We were high up and the air seemed more see-through than usual. The only people around for miles, we felt good and ready for our New Year’s Eve in the Peruvian Andes. We spent the day exploring Huascarán National Park, geeking out about the size of lichens and forcing our feet into bone-ache streams of cold. As the sun dropped, taking the temperature with it, we settled into our tent and drank wine. We sang loudly for a while, took comedy us-shots on Breen’s camera, and then fell asleep: an unconventional but enjoyably unremarkable New Year celebration. Until the journey home the next morning.

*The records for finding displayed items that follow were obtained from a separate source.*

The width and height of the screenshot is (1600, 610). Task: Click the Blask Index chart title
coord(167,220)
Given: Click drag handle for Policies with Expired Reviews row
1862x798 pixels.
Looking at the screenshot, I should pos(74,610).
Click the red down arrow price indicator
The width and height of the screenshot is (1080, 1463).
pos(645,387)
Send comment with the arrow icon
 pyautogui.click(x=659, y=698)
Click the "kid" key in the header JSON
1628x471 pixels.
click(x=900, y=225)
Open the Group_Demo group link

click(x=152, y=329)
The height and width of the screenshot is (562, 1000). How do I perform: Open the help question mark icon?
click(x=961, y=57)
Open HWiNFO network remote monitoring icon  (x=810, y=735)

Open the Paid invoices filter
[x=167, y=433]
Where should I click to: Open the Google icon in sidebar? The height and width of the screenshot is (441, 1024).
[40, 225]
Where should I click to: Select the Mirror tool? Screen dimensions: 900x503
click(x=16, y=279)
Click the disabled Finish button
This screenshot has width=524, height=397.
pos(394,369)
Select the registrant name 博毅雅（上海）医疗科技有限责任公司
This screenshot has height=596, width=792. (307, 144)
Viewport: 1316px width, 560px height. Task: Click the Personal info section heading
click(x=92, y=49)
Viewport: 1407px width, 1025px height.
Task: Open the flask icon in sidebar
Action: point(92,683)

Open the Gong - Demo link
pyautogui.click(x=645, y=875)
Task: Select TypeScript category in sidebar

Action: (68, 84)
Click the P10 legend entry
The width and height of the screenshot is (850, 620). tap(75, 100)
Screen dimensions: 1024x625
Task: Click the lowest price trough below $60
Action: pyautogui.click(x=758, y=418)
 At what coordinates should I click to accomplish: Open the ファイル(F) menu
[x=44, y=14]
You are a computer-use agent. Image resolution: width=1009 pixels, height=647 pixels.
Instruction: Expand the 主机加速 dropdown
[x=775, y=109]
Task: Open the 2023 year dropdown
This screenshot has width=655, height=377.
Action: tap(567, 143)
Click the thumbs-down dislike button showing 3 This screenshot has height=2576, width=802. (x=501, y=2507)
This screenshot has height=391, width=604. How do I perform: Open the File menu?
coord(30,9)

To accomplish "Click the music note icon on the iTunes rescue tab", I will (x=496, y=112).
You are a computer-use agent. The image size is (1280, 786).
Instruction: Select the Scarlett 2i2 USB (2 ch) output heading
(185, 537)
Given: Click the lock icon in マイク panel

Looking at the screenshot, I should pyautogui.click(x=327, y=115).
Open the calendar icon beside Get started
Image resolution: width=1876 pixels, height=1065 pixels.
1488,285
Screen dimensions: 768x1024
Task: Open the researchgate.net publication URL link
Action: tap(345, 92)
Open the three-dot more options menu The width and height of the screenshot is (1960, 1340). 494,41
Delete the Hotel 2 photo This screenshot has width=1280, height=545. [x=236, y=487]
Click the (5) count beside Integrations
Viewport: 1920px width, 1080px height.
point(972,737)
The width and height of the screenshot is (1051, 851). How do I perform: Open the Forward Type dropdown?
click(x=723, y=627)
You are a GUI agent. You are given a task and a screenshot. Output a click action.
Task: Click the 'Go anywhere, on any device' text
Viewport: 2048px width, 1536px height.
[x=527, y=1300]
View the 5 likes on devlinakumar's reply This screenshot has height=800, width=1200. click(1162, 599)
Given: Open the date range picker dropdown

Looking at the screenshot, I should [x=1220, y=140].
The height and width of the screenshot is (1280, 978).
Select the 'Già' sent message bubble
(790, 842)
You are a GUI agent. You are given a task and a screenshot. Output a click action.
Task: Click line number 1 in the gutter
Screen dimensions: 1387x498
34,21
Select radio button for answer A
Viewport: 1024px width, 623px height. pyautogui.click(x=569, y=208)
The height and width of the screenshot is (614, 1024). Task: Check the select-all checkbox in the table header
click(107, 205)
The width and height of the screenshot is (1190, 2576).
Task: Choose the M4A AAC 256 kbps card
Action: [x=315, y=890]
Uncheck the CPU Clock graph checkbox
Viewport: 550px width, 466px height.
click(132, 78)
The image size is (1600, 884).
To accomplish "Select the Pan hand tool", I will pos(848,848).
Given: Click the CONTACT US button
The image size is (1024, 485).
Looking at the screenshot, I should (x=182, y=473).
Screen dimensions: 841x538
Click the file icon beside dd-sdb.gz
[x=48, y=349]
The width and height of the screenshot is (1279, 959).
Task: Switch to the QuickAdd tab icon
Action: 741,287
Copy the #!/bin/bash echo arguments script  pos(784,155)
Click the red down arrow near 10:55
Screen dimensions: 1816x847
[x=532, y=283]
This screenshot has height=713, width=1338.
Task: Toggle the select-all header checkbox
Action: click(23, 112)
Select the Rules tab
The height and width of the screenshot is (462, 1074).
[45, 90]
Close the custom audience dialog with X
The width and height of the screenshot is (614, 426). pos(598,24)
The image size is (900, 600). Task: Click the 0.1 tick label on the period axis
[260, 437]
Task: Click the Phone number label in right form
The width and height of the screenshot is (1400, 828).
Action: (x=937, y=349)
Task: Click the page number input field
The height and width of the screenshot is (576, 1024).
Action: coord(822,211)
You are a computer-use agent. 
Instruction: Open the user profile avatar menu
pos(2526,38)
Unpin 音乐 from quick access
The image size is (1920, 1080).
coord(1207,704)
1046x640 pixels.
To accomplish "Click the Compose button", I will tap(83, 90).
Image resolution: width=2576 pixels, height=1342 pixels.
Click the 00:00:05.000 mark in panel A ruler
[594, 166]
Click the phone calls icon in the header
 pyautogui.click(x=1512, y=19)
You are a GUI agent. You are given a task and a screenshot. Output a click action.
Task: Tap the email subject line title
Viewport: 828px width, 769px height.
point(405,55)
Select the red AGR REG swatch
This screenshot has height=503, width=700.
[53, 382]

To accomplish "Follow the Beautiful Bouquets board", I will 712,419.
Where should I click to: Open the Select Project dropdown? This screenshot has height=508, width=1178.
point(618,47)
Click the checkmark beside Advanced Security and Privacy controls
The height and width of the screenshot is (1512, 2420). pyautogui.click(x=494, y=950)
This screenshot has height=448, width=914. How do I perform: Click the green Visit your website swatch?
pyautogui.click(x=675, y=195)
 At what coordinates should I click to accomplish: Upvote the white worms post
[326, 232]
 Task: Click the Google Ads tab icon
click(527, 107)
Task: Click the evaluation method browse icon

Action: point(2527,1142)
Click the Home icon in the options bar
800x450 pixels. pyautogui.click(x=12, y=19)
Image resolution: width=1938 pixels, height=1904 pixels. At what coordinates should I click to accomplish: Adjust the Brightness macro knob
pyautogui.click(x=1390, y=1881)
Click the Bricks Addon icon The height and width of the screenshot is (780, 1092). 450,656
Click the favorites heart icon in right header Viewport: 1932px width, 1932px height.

Waking with the sun, and still cosy inside our tent, we peeked out at peaks of snow-capped mountain. Clouds rose and sunk making a meteorological kaleidoscope of an ever-changing landscape. Little birds flew down to the entrance of our tent and ate the crumbs we had thrown out, and then splashed around in the clear stream next to us. An auspicious and inspiring start to the New Year, and it definitely beat the hungover dark skies of home. Feeling liberated and full of the joys of the spring in our step, we got up.
We soon realised, after rising from our graves of yesteryear, that there had been some developments during the night. We were now sharing a field with lots of cows. Cows with big horns. We (Lived-On-A-Small-Holding-Breen and Worked-On-A-Diary-Farm-Pawlik) were packing up and cooking breakfast when the cows started to become increasingly interested in us. I began to feel sketchy and then Breen did, until we both re-sketched the whole scene before us into a picture of inane calamity, framed by our new-found bovinaphobia. We decided to eat our food behind a fence, hoping the uninvited ruminants would get bored and leave.
We returned to find them still lurking around our tent and mooing their way through our rubbish bag. And of course, because we had re-sketched the morning, we didn’t see ordinary cows, we saw ferocious Andean ones. Self-drawn images of stampedes and maimings began to appear in our collective mind.
Outraged by our own stupidity and desperate to start the journey home, we decided we should get Big And Happening, brandish some sticks and run into the field shouting: a highly complicated plan involving intense cow psychology. It worked…up to a point: all but one ran away. And that one remaining cow instantly knew she had won. She took two steps towards us, and Breen and I fled the field again, Laurel and Hardy style.
The bovine bully began waiting at the fence, guarding the entrance like a multi-stomached sentry. She was, in short, being a right cow. We waited on the other side, ridiculing our self-made dilemma and concocting cow warfare plans. Sheepish about a cow and very cross with ourselves, we sat under the sun, which was getting hotter and higher by the minute. We waited. She waited. A stand-off. And there we stayed, defeated by an animal domesticated since Neolithic times. A New Year’s Bovine Nemesis.
She never got bored. Countless excruciating hours passed before we finally saw some trekkers who I ran over to and, red faced, explained our situation. They looked understandably confused. We felt understandably embarrassed. Our saviour strangers hopped over the fence and with an understated ‘shoo’ and a small flick of the hands, every single cow fled, our nemesis included. Relieved and mortified at the same time, we were a million miles away from our morning of hope and possibility.
After collecting our camping things in comedy haste in case she returned, we started the trek home, glad that mountains can keep secrets. We passed some other cows on the way to the turquoise-perfect waters of Lago Llanganuco, but luckily they’d not yet had a chance to chat with the evil one, and the situation remained stable. Legs tired and still feeling like wallies, we got a combi with no seats down to Yungay, rolling around on the floor with lots of ladies in petticoats and hats. To this day we remain mortified when we think of our painfully slow journey home, when we were fenced in by our own stupidity at the foothills of the Andes on New Year’s Day.